# [TASK TO CARRY OUT]
Copy the following lines exactly as they appear, character for character.

☆ ☆ ☆ ☆ ☆ ☆ ☆

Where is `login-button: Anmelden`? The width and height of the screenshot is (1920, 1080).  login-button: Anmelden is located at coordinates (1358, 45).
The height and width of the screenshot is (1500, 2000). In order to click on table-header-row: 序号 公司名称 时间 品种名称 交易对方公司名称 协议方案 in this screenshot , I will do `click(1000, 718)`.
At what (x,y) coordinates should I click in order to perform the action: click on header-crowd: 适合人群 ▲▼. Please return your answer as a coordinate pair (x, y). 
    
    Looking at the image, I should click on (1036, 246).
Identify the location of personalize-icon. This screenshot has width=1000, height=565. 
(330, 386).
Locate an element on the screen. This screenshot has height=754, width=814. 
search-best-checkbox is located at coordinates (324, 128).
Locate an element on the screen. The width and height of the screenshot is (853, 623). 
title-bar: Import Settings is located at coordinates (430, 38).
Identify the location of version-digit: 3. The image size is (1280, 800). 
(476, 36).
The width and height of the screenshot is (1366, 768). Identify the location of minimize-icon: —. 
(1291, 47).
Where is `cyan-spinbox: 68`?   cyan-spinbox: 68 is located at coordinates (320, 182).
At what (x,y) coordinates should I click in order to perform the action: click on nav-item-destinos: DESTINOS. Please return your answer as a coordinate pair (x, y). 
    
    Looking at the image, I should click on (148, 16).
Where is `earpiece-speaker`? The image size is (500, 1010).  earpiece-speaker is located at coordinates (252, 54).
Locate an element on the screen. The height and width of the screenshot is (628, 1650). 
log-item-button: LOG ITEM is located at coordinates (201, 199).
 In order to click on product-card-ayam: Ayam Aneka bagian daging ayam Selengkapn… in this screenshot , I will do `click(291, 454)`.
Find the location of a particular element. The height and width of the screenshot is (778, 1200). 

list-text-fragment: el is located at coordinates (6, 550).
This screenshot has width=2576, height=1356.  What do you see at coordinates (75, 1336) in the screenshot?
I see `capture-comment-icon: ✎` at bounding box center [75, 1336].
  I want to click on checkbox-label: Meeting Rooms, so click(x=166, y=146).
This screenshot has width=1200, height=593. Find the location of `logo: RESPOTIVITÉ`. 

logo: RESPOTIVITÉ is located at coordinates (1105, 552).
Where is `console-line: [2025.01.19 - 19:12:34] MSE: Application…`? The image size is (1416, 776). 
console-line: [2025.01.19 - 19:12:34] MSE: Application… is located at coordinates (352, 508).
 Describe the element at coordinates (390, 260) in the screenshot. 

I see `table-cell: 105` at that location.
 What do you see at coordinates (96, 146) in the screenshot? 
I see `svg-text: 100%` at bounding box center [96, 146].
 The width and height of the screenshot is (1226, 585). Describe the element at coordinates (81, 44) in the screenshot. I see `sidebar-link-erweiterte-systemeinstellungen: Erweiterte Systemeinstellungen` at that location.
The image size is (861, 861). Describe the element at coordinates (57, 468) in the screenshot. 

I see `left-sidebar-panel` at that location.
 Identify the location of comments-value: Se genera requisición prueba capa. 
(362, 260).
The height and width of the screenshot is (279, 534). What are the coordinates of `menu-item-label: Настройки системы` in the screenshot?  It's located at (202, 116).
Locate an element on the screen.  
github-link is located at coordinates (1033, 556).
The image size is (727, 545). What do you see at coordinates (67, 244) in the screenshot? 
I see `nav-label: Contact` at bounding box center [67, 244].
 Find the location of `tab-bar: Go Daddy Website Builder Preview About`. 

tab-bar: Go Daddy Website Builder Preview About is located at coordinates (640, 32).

☆ ☆ ☆ ☆ ☆ ☆ ☆

# [EXPECTED ANSWER]
Where is `login-button: Anmelden`? The width and height of the screenshot is (1920, 1080).  login-button: Anmelden is located at coordinates (1358, 45).
The height and width of the screenshot is (1500, 2000). In order to click on table-header-row: 序号 公司名称 时间 品种名称 交易对方公司名称 协议方案 in this screenshot , I will do `click(1000, 718)`.
At what (x,y) coordinates should I click in order to perform the action: click on header-crowd: 适合人群 ▲▼. Please return your answer as a coordinate pair (x, y). 
    
    Looking at the image, I should click on (1036, 246).
Identify the location of personalize-icon. This screenshot has width=1000, height=565. 
(330, 386).
Locate an element on the screen. This screenshot has height=754, width=814. 
search-best-checkbox is located at coordinates (324, 128).
Locate an element on the screen. The width and height of the screenshot is (853, 623). 
title-bar: Import Settings is located at coordinates (430, 38).
Identify the location of version-digit: 3. The image size is (1280, 800). 
(476, 36).
The width and height of the screenshot is (1366, 768). Identify the location of minimize-icon: —. 
(1291, 47).
Where is `cyan-spinbox: 68`?   cyan-spinbox: 68 is located at coordinates (320, 182).
At what (x,y) coordinates should I click in order to perform the action: click on nav-item-destinos: DESTINOS. Please return your answer as a coordinate pair (x, y). 
    
    Looking at the image, I should click on (148, 16).
Where is `earpiece-speaker`? The image size is (500, 1010).  earpiece-speaker is located at coordinates (252, 54).
Locate an element on the screen. The height and width of the screenshot is (628, 1650). 
log-item-button: LOG ITEM is located at coordinates (201, 199).
 In order to click on product-card-ayam: Ayam Aneka bagian daging ayam Selengkapn… in this screenshot , I will do `click(291, 454)`.
Find the location of a particular element. The height and width of the screenshot is (778, 1200). 

list-text-fragment: el is located at coordinates (6, 550).
This screenshot has width=2576, height=1356.  What do you see at coordinates (75, 1336) in the screenshot?
I see `capture-comment-icon: ✎` at bounding box center [75, 1336].
  I want to click on checkbox-label: Meeting Rooms, so click(x=166, y=146).
This screenshot has width=1200, height=593. Find the location of `logo: RESPOTIVITÉ`. 

logo: RESPOTIVITÉ is located at coordinates (1105, 552).
Where is `console-line: [2025.01.19 - 19:12:34] MSE: Application…`? The image size is (1416, 776). 
console-line: [2025.01.19 - 19:12:34] MSE: Application… is located at coordinates (352, 508).
 Describe the element at coordinates (390, 260) in the screenshot. 

I see `table-cell: 105` at that location.
 What do you see at coordinates (96, 146) in the screenshot? 
I see `svg-text: 100%` at bounding box center [96, 146].
 The width and height of the screenshot is (1226, 585). Describe the element at coordinates (81, 44) in the screenshot. I see `sidebar-link-erweiterte-systemeinstellungen: Erweiterte Systemeinstellungen` at that location.
The image size is (861, 861). Describe the element at coordinates (57, 468) in the screenshot. 

I see `left-sidebar-panel` at that location.
 Identify the location of comments-value: Se genera requisición prueba capa. 
(362, 260).
The height and width of the screenshot is (279, 534). What are the coordinates of `menu-item-label: Настройки системы` in the screenshot?  It's located at (202, 116).
Locate an element on the screen.  
github-link is located at coordinates (1033, 556).
The image size is (727, 545). What do you see at coordinates (67, 244) in the screenshot? 
I see `nav-label: Contact` at bounding box center [67, 244].
 Find the location of `tab-bar: Go Daddy Website Builder Preview About`. 

tab-bar: Go Daddy Website Builder Preview About is located at coordinates (640, 32).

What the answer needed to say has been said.